The images used in this video are either in the public domain, memes generated on imgflip.com, or were created by me. The image used in the thumbnail of this video is a set design for act III of Wagner's Parsifal by Paul von Joukowsky and is in the public domain. It can be found here commons.wikimedia.org/wiki/Fi...
Wow, this must have been a labor of love for you, because this discussion of Parzival and Wolfram von Eschenbach (and alchemy and astrology and mythology and inner spiritual truths) is an amazing gift to your viewers. Many thanks for this gift!
Thanks, very good presentation and analysis.
Thank you, brother.
Parsifal / Perseval gets his name from the ancient female greek god Perse and then the latin Villa. Perse was also known as the maiden and known as Cora. Maiden castle was the place where the grail was kept, Perseval was the grail holder. Perseval means maiden's castle.
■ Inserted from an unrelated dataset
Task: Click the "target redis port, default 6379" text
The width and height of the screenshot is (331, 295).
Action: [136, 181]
What a gem and what a powerful message. Loud and clear... Thank you!
Thank you this is brilliant. I am writing something which uses the legend symbolically, and have spent some time researching in Languedoc and the Hermetic library in Amsterdam - also of course read Joseph Campbell's book on the grail myth. However, your video is truly fantastic and informative, and makes many more connections to follow up on. Thank you!
Thank you for your powerful lessons
So much work! So much information! Thank you!
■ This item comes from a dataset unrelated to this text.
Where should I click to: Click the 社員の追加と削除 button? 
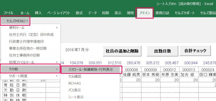coord(122,51)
That was just brilliant and like a flaming arrow has hit the mark. Good work.
Thank you so much for your wonderful work. I will listen to this again.
So awesome :D!!!
Have you thought of making essays/videos on other Medieval Esoteric works like the Divine Comedy, Romance of the Rose and the poem Pearl?
Thanks! I would love working with those topics. I feel that Dante's Paradiso is particularly overlooked today. Most people seem to, at best, start with the Inferno, but then never progress from there.
Romance of the rose would be ideal and ties in with this subject. Also the dogon (the rose) the nommos (day of the fish)
Cool channel! I'm glad I stumbled upon this.
Great summary and delivery 🎉
Excellent work 💥
Underrated content.
Thankyou so much for this.
Immense gratitude for this presentation 🙏 🌹🍷🗡
1:14:00 by not asking the question Parzival ate and drank damnation on himself
Pierce the veil
I've only watched Wagner's Parsifal. I couldn't understand how Percival could possibly know what question to ask. Also, when he returned to the castle, he didn't ask the question then, either. He simply became king instead of Amfortas. Does von Eisenbach's story explain these things?
Yeah, the question itself doesn’t seem to play much of a role in Wagner’s Parsifal. The emphasis seems to be more on the underlying virtue of compassion (Mitleid). Wolfram’s use of the question will probably also strike one as strange from a contemporary perspective, since Parzival is blamed for something seemingly beyond his control, given that he didn’t know that there was a healing question to be asked and was actually trying to follow the rules his teacher Gurnemanz had given him when he remained quiet. And similar things can be said about his guilt for killing his kinsman Ither and his involvement in the death of his mother. Wolfram is operating more in the realm of original sin or Aristotelian tragic hamartia than what we would think of as moral responsibility in a contemporary sense.